[Recorded information Boundary: Start]

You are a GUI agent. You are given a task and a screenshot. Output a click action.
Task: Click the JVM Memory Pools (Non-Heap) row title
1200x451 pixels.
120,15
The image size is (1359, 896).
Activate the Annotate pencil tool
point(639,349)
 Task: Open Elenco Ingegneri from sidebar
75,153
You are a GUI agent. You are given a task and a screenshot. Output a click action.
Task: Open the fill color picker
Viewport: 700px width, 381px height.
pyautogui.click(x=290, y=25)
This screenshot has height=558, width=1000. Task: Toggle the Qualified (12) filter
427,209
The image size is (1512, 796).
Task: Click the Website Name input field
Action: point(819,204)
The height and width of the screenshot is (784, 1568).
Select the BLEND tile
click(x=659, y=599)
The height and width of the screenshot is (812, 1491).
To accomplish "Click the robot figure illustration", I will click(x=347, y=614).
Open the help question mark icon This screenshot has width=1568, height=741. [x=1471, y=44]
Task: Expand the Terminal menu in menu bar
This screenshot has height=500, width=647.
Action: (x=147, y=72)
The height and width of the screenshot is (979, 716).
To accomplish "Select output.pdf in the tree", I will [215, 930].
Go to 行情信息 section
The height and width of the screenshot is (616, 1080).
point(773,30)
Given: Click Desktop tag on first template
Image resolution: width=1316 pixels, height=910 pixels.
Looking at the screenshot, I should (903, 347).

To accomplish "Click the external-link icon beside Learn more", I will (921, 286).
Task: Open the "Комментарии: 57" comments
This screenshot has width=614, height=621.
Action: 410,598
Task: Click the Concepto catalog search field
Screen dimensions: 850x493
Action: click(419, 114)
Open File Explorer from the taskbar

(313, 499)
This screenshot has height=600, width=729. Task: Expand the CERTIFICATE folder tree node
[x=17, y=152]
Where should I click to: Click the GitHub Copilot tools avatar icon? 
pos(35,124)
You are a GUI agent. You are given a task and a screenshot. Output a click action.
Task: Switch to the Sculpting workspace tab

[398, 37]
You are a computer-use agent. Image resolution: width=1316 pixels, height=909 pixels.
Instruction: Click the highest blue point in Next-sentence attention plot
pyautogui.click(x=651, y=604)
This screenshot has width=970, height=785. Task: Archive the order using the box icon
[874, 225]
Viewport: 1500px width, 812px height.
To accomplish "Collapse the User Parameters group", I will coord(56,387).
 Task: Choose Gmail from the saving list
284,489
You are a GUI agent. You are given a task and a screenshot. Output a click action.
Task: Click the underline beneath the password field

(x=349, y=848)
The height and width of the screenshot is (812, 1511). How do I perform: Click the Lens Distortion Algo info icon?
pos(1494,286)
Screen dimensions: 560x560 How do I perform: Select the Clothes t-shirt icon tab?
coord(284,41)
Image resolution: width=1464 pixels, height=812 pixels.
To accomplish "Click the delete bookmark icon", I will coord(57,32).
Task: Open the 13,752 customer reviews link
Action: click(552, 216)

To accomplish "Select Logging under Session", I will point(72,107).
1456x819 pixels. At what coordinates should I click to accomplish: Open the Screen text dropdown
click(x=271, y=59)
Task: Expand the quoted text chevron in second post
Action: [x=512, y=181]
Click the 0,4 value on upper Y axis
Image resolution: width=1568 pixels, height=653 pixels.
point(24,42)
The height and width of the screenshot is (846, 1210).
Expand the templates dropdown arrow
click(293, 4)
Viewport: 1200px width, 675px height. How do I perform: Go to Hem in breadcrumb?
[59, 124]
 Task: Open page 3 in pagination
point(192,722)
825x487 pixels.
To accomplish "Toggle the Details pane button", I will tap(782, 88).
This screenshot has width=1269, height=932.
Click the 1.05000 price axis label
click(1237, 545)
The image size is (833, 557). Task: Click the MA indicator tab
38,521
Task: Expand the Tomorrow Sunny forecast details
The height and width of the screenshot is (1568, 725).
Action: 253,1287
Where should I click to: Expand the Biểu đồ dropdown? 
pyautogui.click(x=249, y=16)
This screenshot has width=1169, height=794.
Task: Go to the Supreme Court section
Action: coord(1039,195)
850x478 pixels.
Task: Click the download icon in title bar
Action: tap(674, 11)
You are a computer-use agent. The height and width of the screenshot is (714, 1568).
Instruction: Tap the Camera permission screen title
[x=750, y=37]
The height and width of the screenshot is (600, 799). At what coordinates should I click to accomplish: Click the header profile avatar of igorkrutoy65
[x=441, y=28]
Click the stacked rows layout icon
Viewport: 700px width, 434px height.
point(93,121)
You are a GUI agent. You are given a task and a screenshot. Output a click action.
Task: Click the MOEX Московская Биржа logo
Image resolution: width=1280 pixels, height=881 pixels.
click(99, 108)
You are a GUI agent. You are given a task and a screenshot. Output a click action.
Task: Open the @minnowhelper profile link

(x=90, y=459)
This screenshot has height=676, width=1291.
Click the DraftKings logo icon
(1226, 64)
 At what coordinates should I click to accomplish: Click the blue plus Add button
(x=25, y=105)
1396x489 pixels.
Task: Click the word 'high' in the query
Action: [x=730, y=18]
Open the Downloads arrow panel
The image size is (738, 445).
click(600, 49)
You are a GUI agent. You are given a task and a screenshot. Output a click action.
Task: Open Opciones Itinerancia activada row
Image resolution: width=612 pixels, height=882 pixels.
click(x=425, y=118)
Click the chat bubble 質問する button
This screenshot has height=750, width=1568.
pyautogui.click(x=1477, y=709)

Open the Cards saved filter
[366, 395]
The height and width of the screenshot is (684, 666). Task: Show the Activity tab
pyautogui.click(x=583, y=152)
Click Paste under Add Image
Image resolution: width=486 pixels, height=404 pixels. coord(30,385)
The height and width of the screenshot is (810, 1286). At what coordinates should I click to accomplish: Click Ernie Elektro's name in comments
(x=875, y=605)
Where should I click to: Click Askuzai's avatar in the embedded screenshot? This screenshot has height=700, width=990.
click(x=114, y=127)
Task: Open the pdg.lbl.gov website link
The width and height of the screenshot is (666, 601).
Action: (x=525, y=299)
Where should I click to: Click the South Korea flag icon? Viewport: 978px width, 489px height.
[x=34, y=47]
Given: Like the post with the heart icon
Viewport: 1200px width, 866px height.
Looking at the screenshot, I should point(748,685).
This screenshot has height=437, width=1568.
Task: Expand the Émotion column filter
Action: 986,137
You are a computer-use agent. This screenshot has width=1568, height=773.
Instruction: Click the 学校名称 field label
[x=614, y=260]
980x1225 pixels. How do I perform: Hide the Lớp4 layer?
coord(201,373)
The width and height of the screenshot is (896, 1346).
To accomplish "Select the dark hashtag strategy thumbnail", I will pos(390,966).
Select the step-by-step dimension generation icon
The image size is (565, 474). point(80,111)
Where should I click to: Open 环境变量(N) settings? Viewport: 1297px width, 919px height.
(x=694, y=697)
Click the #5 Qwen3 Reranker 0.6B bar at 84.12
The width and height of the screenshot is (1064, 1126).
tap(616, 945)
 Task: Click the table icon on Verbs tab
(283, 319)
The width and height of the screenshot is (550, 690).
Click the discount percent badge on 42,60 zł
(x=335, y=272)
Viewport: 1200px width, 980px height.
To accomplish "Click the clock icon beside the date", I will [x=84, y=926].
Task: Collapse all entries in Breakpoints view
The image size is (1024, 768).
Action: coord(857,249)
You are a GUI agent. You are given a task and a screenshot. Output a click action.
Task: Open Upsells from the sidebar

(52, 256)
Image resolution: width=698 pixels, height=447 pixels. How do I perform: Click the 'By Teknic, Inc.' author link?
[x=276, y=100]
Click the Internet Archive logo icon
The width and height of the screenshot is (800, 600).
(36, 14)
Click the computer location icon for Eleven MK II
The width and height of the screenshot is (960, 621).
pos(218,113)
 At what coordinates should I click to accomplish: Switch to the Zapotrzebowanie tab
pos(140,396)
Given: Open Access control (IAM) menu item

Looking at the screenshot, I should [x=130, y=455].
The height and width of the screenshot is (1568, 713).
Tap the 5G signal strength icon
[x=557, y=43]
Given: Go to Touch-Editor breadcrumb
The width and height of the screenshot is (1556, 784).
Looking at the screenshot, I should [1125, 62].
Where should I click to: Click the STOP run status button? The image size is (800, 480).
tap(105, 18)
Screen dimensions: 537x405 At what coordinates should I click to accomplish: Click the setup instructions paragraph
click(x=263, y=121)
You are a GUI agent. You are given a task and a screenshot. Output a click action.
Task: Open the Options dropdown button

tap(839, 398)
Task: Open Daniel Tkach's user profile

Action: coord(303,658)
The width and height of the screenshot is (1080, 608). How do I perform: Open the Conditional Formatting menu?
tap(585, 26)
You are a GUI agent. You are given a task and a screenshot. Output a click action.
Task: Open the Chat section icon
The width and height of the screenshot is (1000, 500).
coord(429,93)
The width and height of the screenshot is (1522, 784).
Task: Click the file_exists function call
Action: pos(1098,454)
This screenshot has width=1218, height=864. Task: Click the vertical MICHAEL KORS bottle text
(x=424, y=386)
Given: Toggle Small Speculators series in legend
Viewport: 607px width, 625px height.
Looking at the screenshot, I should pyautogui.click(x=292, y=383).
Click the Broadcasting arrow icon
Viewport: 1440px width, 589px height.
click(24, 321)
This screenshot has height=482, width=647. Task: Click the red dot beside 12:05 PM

[Recorded information Boundary: End]

# Directions for this task
From the records above, print exactly the lines that run from the line with "Viewport: 1200px width, 866px height." to the line with "Click the Internet Archive logo icon", inclusive.

# Solution for this problem
Viewport: 1200px width, 866px height.
Looking at the screenshot, I should point(748,685).
This screenshot has height=437, width=1568.
Task: Expand the Émotion column filter
Action: 986,137
You are a computer-use agent. This screenshot has width=1568, height=773.
Instruction: Click the 学校名称 field label
[x=614, y=260]
980x1225 pixels. How do I perform: Hide the Lớp4 layer?
coord(201,373)
The width and height of the screenshot is (896, 1346).
To accomplish "Select the dark hashtag strategy thumbnail", I will pos(390,966).
Select the step-by-step dimension generation icon
The image size is (565, 474). point(80,111)
Where should I click to: Open 环境变量(N) settings? Viewport: 1297px width, 919px height.
(x=694, y=697)
Click the #5 Qwen3 Reranker 0.6B bar at 84.12
The width and height of the screenshot is (1064, 1126).
tap(616, 945)
 Task: Click the table icon on Verbs tab
(283, 319)
The width and height of the screenshot is (550, 690).
Click the discount percent badge on 42,60 zł
(x=335, y=272)
Viewport: 1200px width, 980px height.
To accomplish "Click the clock icon beside the date", I will [x=84, y=926].
Task: Collapse all entries in Breakpoints view
The image size is (1024, 768).
Action: coord(857,249)
You are a GUI agent. You are given a task and a screenshot. Output a click action.
Task: Open Upsells from the sidebar

(52, 256)
Image resolution: width=698 pixels, height=447 pixels. How do I perform: Click the 'By Teknic, Inc.' author link?
[x=276, y=100]
Click the Internet Archive logo icon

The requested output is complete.